* DESCRIPTION OF THE TASK
How many lines below contain the string "computer"? Reply with the figure and no further words.

[Collected data]
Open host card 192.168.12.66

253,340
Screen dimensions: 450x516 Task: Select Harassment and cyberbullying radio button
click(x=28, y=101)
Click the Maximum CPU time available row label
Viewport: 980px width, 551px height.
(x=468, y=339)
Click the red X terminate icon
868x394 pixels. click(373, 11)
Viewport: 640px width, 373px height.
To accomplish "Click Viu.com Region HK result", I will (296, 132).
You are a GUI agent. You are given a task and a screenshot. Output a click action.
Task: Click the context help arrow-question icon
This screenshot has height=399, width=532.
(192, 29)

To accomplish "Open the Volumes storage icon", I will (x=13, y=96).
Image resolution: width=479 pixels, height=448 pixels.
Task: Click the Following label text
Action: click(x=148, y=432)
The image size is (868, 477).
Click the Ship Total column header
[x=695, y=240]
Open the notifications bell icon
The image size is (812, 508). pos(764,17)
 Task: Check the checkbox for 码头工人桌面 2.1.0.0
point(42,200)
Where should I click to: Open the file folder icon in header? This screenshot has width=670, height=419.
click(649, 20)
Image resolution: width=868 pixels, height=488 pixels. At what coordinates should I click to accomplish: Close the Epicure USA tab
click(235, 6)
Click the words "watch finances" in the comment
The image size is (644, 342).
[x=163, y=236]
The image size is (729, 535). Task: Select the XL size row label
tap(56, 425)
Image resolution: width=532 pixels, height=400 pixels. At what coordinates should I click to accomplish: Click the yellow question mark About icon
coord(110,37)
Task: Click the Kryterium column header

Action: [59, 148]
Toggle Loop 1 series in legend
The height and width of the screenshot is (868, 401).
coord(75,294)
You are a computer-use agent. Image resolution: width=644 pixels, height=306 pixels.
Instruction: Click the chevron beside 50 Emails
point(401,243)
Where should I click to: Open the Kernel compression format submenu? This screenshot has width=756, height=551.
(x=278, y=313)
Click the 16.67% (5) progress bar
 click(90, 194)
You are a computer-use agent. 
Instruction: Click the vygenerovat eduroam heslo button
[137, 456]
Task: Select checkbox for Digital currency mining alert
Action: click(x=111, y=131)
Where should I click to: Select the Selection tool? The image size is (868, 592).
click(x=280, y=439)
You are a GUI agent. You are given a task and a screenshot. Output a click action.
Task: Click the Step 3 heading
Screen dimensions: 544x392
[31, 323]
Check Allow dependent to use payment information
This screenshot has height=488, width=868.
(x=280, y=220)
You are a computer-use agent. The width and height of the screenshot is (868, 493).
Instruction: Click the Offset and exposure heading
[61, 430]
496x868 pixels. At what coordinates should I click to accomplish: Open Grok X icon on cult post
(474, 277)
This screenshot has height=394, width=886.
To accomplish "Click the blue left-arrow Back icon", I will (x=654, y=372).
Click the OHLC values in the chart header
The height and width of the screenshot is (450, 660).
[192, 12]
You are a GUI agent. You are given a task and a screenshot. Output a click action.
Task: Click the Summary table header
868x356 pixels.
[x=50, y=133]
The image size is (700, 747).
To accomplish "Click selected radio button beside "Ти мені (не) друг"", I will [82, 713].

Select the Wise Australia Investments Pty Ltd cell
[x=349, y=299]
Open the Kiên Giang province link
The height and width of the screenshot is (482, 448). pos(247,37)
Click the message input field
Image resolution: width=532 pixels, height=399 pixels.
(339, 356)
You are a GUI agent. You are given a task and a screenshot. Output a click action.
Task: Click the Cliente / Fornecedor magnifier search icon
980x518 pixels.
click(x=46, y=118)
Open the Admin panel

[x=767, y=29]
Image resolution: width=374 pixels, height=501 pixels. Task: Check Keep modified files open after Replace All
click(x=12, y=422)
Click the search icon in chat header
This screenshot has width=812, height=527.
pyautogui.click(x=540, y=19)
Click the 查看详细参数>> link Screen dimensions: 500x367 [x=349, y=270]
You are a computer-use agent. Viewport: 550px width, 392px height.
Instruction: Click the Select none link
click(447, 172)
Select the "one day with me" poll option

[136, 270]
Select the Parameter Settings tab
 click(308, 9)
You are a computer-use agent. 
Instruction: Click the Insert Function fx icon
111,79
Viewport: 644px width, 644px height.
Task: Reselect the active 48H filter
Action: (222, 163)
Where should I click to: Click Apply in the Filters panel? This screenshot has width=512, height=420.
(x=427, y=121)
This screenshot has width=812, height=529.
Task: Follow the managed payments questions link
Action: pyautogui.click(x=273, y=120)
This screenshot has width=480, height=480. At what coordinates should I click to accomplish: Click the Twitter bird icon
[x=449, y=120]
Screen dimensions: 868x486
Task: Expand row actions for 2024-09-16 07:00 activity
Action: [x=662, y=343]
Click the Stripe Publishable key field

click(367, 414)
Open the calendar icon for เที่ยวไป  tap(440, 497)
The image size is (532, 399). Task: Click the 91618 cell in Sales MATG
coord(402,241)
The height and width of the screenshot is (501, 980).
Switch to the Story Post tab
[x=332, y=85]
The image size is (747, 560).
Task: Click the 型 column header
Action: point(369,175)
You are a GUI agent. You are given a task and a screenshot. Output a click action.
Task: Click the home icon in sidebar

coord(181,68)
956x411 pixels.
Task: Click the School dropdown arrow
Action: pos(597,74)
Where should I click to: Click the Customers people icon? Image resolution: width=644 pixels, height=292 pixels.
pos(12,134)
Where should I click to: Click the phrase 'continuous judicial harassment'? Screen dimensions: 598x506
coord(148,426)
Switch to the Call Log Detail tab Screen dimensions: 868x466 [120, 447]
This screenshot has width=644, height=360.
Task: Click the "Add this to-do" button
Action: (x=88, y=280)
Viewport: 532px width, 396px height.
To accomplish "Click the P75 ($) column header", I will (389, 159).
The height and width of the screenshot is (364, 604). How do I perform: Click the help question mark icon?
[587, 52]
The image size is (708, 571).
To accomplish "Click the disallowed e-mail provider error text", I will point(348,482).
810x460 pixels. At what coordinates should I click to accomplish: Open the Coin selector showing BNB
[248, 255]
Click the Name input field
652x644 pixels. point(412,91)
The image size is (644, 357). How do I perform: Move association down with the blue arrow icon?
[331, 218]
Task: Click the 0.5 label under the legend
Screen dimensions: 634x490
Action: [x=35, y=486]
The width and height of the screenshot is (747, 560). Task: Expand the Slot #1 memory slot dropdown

* RESULT OF THIS TASK
5